Of course you need future requirements for the system to figure that out. Unless you have an external forecast or enough dependent requirements into the future, a PD MRP type won't work. Any reorder level pocedure in combination with a coverage profile won't do the trick because it lacks the future requirements for the calculation of the average daily future (and why would we want to maintain a dynamic safety stock level on a reorder procedure anyway).
So a VV with a material forecast seems to be perfectly destined to use a coverage profile. Check it out yourself. Use a VV for a material that has consistent consumption, create a forecast that goes beyond the replenishment lead time and use a coverage profile with your choice of how many days you want cover for. Check the result in the graph that you access in MD04 (go to List>Graphic).
If you want MRP to not exceed a certain stock level you have to maintain a maximum range of cover in config for the Coverage Profile. Should your consumption or sales be less than what you forecasted then your inventory will rise. However, the maximum range of cover will limit this rise. MRP will reuce future order proposals if your lot size is set to EX. If you use a minimum lot size and the receipt exceeds your max, the system will give you exception message 25 'excess stock'.
The minimum range of cover triggers the addition of quantities to the order proposal so that after all requirements are covered, the target range of cover remains as safety stock. Therefore don't set it too far below the target.
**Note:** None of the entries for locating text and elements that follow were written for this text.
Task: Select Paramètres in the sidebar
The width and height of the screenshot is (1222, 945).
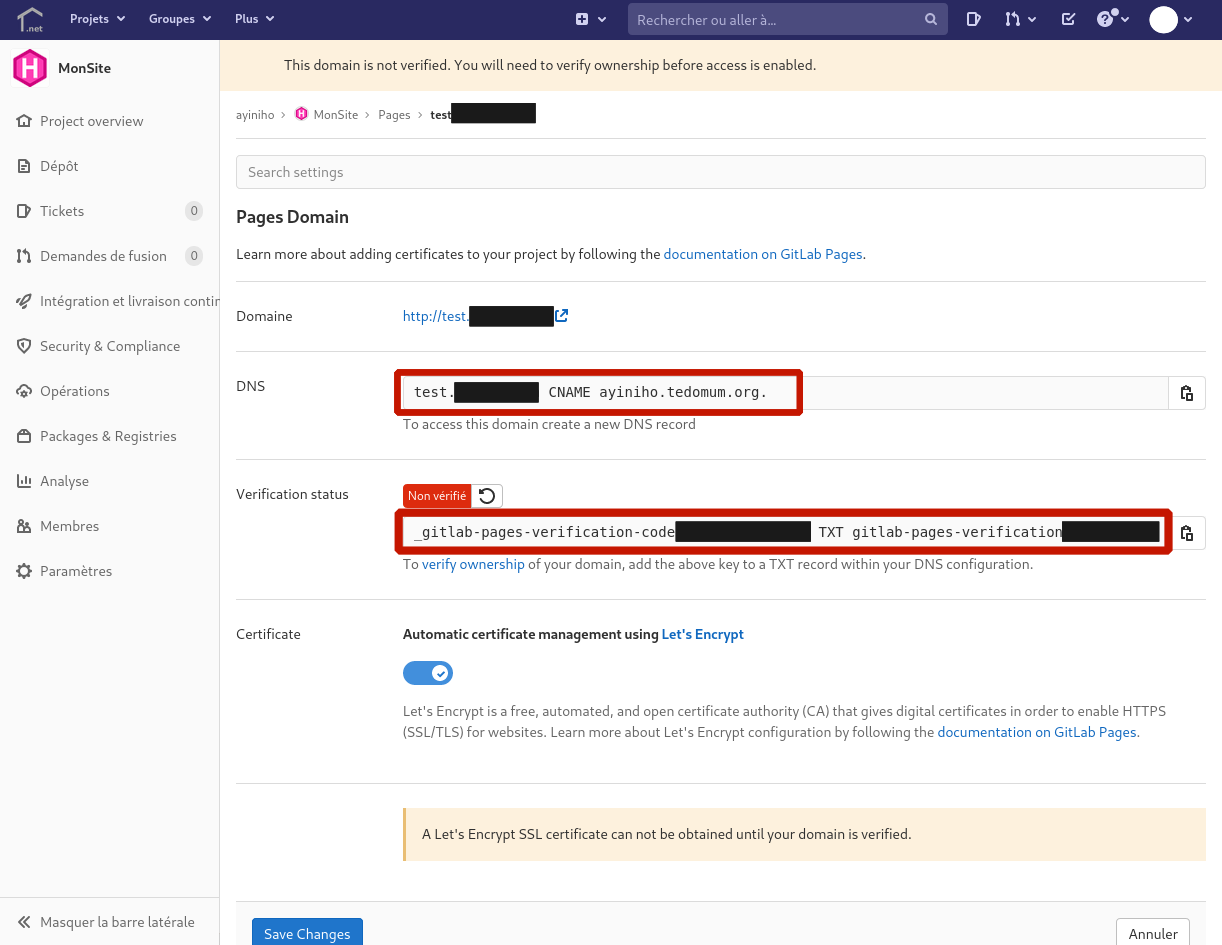Action: click(76, 571)

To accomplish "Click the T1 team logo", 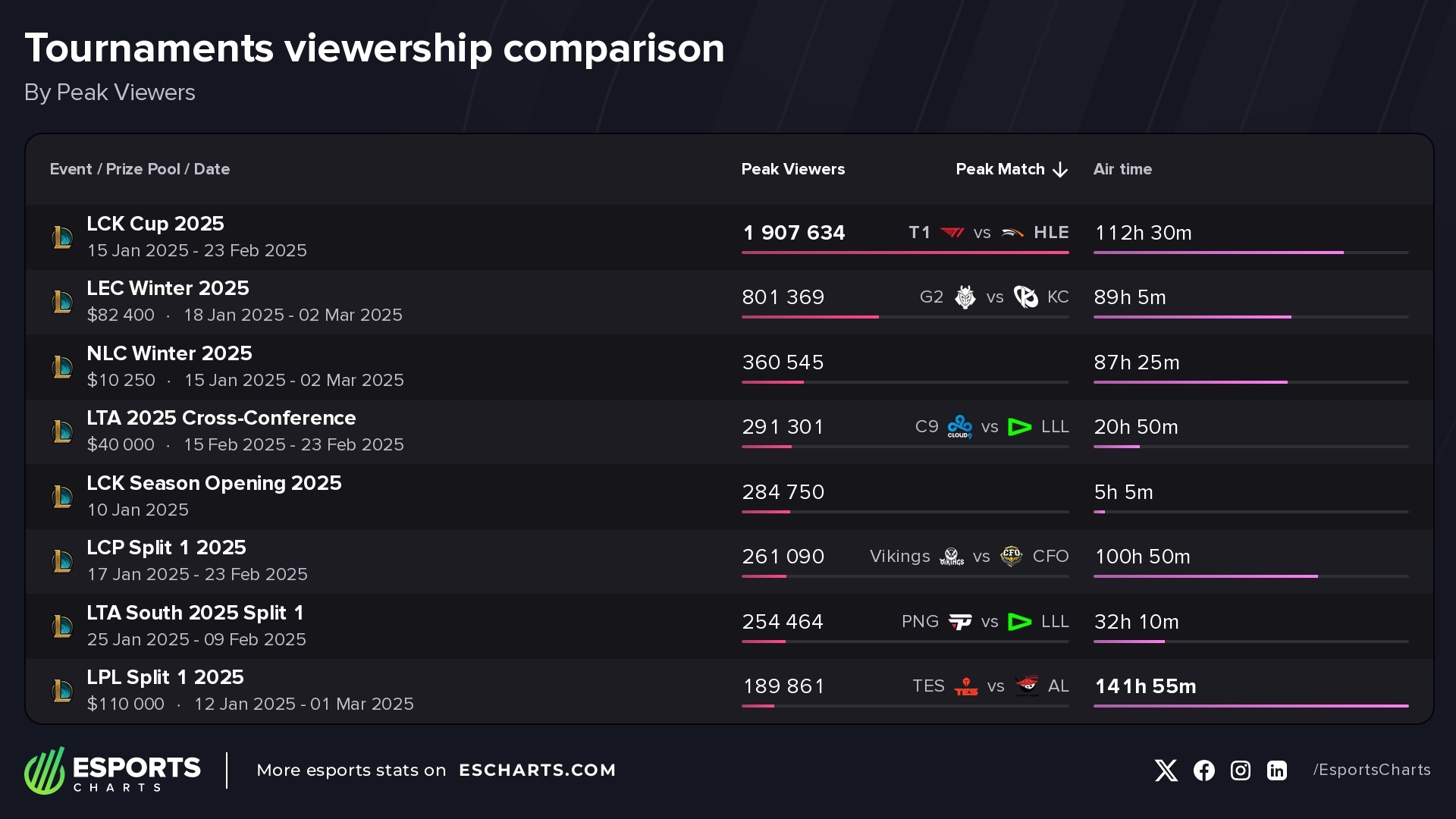I will point(952,233).
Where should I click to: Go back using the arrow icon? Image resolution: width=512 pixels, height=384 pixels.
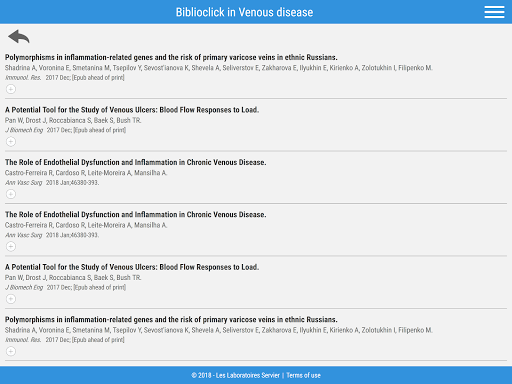pyautogui.click(x=19, y=36)
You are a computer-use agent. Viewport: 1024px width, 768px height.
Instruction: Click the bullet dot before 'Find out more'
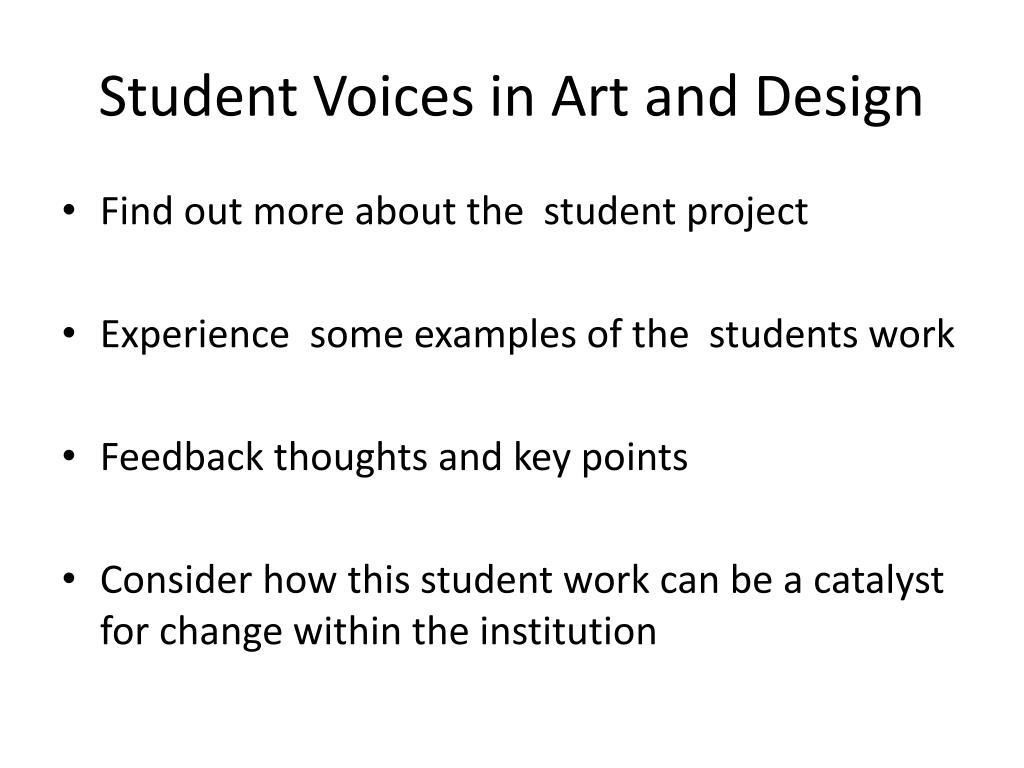[x=69, y=211]
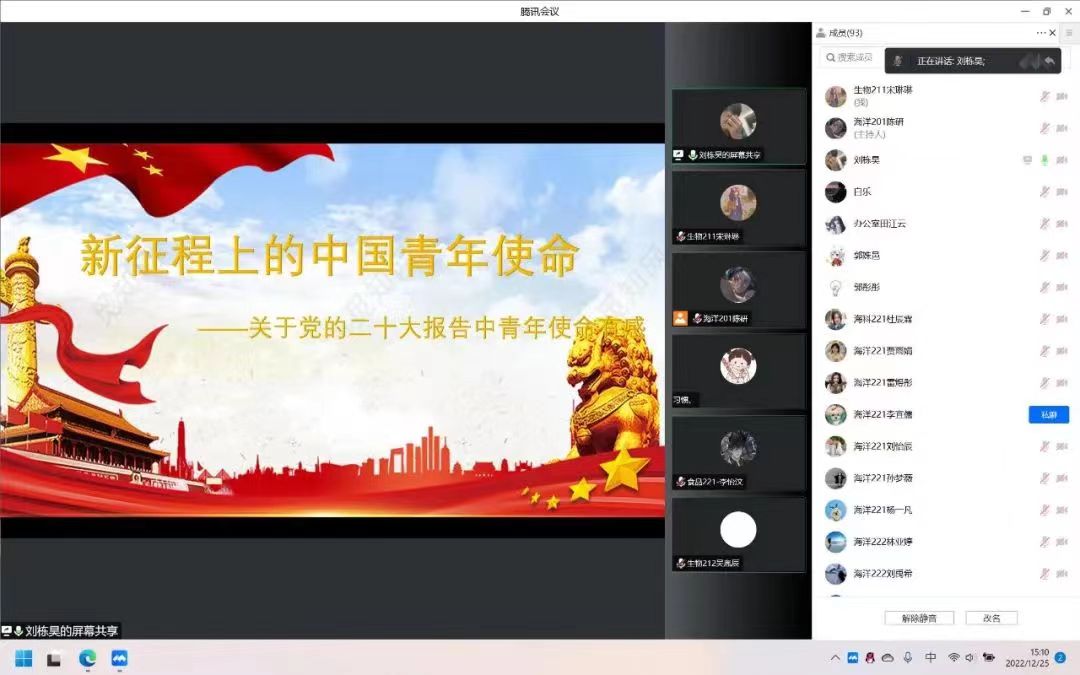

The period view in MD04 has all pertinent information about the result of the calculation of the dynamic safety stock. Why dynamic? Because if the future requirements go down so does the safety stock and if they go up the safety goes up with it. This is because 5 days of coverage are 10 pieces if the future daily requirement is 2 pieces and it is 100 pieces if the average daily requirement is 20 pieces
Well said and I totally agree. It continues to amaze me that hardly any company that has implemented SAP makes use of the coverage profile; most don't even know that SAP absolutely has the capabilites to calculate a dynamic safety stock. Instead they maintain a static safety stock value in the material master and keep adjusting it manually if and when the requirement pictures changes. Some companies I have worked with even went as far as looking for a 'bold-on' tool that would help them controlling their safety stock. If companies only would better understand SAP's capabilities!